Retype every record exactly as it appears.

> _Information_:
┄┄┄┄┄┄┄┄┄┄

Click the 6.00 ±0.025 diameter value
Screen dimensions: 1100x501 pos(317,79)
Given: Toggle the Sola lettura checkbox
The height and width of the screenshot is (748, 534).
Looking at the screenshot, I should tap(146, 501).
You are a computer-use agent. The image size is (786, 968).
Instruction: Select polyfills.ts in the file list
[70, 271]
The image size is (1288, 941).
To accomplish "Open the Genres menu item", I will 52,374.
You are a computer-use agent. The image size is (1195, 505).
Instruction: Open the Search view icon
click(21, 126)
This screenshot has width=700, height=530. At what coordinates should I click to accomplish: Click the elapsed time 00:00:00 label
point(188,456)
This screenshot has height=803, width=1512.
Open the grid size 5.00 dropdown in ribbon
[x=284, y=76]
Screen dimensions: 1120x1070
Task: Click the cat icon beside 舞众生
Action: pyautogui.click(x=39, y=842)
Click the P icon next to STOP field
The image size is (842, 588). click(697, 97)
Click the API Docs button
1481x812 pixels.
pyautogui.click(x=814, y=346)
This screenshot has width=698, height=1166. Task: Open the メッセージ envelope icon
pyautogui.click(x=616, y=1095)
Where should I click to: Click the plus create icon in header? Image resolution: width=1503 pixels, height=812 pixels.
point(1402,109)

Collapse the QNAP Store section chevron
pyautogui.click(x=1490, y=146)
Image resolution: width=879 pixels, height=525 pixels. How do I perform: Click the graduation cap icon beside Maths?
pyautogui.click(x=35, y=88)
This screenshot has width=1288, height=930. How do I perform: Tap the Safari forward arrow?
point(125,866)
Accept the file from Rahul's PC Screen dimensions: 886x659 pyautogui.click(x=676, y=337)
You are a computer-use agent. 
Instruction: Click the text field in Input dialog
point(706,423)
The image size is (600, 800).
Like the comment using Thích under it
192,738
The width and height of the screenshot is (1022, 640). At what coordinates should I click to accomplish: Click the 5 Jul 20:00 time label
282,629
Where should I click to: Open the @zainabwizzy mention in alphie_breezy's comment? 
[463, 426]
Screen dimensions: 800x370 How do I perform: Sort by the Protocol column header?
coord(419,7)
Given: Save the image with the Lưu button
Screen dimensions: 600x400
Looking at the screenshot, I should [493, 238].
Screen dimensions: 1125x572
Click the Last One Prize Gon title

┄┄┄┄┄┄┄┄┄┄

> _Exercise answer_:
Click the 6.00 ±0.025 diameter value
Screen dimensions: 1100x501 pos(317,79)
Given: Toggle the Sola lettura checkbox
The height and width of the screenshot is (748, 534).
Looking at the screenshot, I should tap(146, 501).
You are a computer-use agent. The image size is (786, 968).
Instruction: Select polyfills.ts in the file list
[70, 271]
The image size is (1288, 941).
To accomplish "Open the Genres menu item", I will 52,374.
You are a computer-use agent. The image size is (1195, 505).
Instruction: Open the Search view icon
click(21, 126)
This screenshot has width=700, height=530. At what coordinates should I click to accomplish: Click the elapsed time 00:00:00 label
point(188,456)
This screenshot has height=803, width=1512.
Open the grid size 5.00 dropdown in ribbon
[x=284, y=76]
Screen dimensions: 1120x1070
Task: Click the cat icon beside 舞众生
Action: pyautogui.click(x=39, y=842)
Click the P icon next to STOP field
The image size is (842, 588). click(697, 97)
Click the API Docs button
1481x812 pixels.
pyautogui.click(x=814, y=346)
This screenshot has width=698, height=1166. Task: Open the メッセージ envelope icon
pyautogui.click(x=616, y=1095)
Where should I click to: Click the plus create icon in header? Image resolution: width=1503 pixels, height=812 pixels.
point(1402,109)

Collapse the QNAP Store section chevron
pyautogui.click(x=1490, y=146)
Image resolution: width=879 pixels, height=525 pixels. How do I perform: Click the graduation cap icon beside Maths?
pyautogui.click(x=35, y=88)
This screenshot has width=1288, height=930. How do I perform: Tap the Safari forward arrow?
point(125,866)
Accept the file from Rahul's PC Screen dimensions: 886x659 pyautogui.click(x=676, y=337)
You are a computer-use agent. 
Instruction: Click the text field in Input dialog
point(706,423)
The image size is (600, 800).
Like the comment using Thích under it
192,738
The width and height of the screenshot is (1022, 640). At what coordinates should I click to accomplish: Click the 5 Jul 20:00 time label
282,629
Where should I click to: Open the @zainabwizzy mention in alphie_breezy's comment? 
[463, 426]
Screen dimensions: 800x370 How do I perform: Sort by the Protocol column header?
coord(419,7)
Given: Save the image with the Lưu button
Screen dimensions: 600x400
Looking at the screenshot, I should [493, 238].
Screen dimensions: 1125x572
Click the Last One Prize Gon title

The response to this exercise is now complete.